As you can see the patch mainly include below two changes.
- Force to do compiler optimization with -O3
- Read original file to src_img → call yuv422pTo420pLoop and store into dst_img
diff --git a/nvmedia/img_2d/Makefile b/nvmedia/img_2d/Makefile
index 5452889..c1e7b9f 100644
--- a/nvmedia/img_2d/Makefile
+++ b/nvmedia/img_2d/Makefile
@@ -10,7 +10,7 @@ include ../../../make/nvdefs.mk
TARGETS = nvmimg_2d
-CFLAGS := $(NV_PLATFORM_OPT) $(NV_PLATFORM_CFLAGS) -I. -I../utils
+CFLAGS := $(NV_PLATFORM_OPT) $(NV_PLATFORM_CFLAGS) -O3 -I. -I../utils
CFLAGS += -DNVMEDIA_NVSCI_ENABLE
CPPFLAGS := $(NV_PLATFORM_SDK_INC) $(NV_PLATFORM_CPPFLAGS)

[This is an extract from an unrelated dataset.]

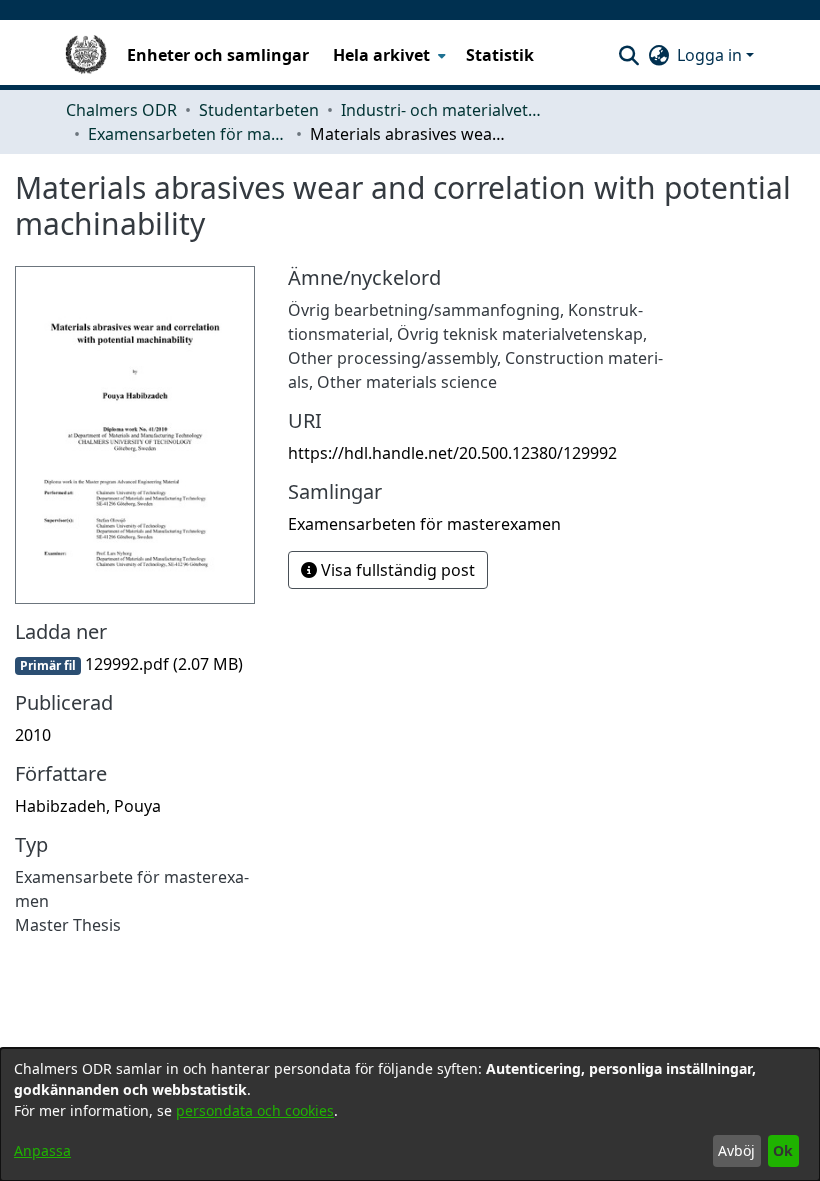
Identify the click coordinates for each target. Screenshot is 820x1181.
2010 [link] (33, 735)
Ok (783, 1150)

LDFLAGS := $(NV_PLATFORM_SDK_LIB) $(NV_PLATFORM_LDFLAGS)
diff --git a/nvmedia/img_2d/image2d.c b/nvmedia/img_2d/image2d.c
index f060a7f..1a9970a 100644
--- a/nvmedia/img_2d/image2d.c
+++ b/nvmedia/img_2d/image2d.c
@@ -64,6 +64,23 @@ destroySurface(NvMediaImage *image)
NvMediaImageDestroy(image);
}
+void yuv422pTo420pLoop(uint8_t* src, uint8_t* dst, int width, int height) {
+ //Copy Y part
+ for (int row = 0; row < height; row++) {
+ for (int col = 0; col < width; col++) {
+ *dst++=*src++;
+ }
+ }
+
+ //Copy UV part
+ for (int row = 0; row < height; row++) {
+ for (int col = 0; col < width / 2; col++) {
+ *dst++=*src++;
+ }
+ src += width / 2;
+ }
+}
+
static NvMediaStatus
blit2DImage(Blit2DTest *ctx, TestArgs* args)
{
@@ -71,7 +88,29 @@ blit2DImage(Blit2DTest *ctx, TestArgs* args)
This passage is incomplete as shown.